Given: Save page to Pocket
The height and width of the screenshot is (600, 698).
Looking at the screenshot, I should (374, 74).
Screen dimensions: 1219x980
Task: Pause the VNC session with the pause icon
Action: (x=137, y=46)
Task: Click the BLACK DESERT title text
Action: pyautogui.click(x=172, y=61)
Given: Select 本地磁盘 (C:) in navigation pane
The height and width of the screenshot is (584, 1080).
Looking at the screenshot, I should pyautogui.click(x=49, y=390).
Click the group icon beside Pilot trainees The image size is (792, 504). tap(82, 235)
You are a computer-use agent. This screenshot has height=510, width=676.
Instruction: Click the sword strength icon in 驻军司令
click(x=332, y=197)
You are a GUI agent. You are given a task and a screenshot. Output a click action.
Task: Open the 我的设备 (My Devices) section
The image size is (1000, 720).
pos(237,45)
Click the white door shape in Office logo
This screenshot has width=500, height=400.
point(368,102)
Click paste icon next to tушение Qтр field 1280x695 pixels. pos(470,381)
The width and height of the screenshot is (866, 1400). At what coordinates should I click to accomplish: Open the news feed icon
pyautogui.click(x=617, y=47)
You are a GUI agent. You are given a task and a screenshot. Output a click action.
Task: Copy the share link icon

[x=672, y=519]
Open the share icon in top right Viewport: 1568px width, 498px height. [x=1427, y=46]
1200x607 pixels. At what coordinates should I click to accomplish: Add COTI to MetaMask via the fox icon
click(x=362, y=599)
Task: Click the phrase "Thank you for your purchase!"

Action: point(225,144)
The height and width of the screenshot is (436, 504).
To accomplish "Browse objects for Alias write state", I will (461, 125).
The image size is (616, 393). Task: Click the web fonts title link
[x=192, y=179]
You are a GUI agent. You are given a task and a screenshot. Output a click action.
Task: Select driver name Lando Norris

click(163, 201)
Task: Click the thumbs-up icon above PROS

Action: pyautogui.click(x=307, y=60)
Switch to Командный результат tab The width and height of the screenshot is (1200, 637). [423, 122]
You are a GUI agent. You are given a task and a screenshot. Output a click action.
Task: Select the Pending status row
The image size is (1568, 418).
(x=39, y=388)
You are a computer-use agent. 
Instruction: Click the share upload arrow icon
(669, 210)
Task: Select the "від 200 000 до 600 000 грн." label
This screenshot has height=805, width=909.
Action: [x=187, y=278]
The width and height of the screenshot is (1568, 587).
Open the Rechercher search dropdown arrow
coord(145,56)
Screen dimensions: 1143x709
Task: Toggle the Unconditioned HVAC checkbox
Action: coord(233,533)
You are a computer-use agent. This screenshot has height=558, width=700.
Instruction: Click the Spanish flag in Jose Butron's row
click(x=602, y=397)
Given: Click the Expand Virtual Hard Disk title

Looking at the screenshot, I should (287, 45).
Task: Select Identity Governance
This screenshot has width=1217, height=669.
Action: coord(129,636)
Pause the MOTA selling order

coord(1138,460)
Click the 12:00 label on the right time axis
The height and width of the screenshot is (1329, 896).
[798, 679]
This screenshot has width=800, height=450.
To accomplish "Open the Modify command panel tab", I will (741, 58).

= = = =

(What you are asked to do) Which of the lines in the material above contain "will"? Copy each one out.

(Solution to the exercise)
To accomplish "Browse objects for Alias write state", I will (461, 125).
To accomplish "Open the Modify command panel tab", I will (741, 58).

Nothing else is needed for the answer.